= EXERCISE INPUTS =

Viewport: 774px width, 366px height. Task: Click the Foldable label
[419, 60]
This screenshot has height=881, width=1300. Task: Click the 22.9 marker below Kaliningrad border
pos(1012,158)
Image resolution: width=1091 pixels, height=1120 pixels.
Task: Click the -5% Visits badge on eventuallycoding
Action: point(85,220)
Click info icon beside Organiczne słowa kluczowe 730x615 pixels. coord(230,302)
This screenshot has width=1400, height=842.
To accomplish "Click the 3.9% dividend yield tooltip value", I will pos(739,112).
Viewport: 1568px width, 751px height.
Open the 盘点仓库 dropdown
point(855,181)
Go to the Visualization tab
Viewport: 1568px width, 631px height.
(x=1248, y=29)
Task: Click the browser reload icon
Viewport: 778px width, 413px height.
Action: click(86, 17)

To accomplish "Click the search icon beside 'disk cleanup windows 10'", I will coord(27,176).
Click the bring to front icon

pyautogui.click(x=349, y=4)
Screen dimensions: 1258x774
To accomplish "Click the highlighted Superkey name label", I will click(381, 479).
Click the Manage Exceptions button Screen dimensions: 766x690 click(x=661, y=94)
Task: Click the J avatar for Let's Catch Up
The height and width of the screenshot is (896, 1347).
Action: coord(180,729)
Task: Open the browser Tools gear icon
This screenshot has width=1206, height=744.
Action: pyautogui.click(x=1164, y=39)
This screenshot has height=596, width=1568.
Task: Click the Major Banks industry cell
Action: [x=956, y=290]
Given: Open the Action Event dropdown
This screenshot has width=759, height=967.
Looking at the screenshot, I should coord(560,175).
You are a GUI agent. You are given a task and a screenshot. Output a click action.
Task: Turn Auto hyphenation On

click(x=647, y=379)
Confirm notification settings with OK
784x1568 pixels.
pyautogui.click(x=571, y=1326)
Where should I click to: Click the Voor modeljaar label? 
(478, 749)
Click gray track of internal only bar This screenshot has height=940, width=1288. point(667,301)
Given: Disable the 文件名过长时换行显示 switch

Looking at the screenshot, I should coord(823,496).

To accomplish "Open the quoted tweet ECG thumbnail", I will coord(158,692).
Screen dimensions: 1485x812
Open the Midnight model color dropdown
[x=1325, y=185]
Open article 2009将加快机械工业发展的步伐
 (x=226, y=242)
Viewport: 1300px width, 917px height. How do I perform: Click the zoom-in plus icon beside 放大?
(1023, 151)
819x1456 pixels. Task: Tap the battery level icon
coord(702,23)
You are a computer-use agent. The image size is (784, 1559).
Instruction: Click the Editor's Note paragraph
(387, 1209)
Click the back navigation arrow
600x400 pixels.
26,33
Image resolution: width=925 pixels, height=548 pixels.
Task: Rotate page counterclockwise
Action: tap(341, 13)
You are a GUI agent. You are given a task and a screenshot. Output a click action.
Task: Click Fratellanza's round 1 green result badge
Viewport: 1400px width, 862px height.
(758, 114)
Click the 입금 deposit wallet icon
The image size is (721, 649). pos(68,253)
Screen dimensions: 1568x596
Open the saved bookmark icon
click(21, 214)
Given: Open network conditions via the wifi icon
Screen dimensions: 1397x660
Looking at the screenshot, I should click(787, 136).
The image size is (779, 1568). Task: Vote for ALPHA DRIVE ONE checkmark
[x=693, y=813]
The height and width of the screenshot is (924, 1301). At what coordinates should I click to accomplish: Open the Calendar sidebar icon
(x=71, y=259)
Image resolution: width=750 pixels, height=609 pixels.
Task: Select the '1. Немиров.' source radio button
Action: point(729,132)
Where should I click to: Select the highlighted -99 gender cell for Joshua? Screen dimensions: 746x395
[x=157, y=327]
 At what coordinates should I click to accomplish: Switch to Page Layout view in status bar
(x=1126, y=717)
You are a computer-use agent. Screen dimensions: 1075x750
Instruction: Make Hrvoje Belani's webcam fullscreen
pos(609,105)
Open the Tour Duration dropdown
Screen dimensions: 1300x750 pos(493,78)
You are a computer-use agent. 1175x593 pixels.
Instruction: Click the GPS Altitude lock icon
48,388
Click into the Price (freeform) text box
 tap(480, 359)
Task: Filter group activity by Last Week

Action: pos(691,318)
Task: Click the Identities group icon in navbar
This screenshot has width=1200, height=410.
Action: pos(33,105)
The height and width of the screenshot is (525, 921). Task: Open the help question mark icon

= EXERCISE DIRECTIONS =
From the entries above, give again exactly the lines running from the line with "Click gray track" to the line with "You are a computer-use agent. The"; include both of those lines.

= WRITTEN ANSWER =
Click gray track of internal only bar This screenshot has height=940, width=1288. point(667,301)
Given: Disable the 文件名过长时换行显示 switch

Looking at the screenshot, I should coord(823,496).

To accomplish "Open the quoted tweet ECG thumbnail", I will coord(158,692).
Screen dimensions: 1485x812
Open the Midnight model color dropdown
[x=1325, y=185]
Open article 2009将加快机械工业发展的步伐
 (x=226, y=242)
Viewport: 1300px width, 917px height. How do I perform: Click the zoom-in plus icon beside 放大?
(1023, 151)
819x1456 pixels. Task: Tap the battery level icon
coord(702,23)
You are a computer-use agent. The image size is (784, 1559).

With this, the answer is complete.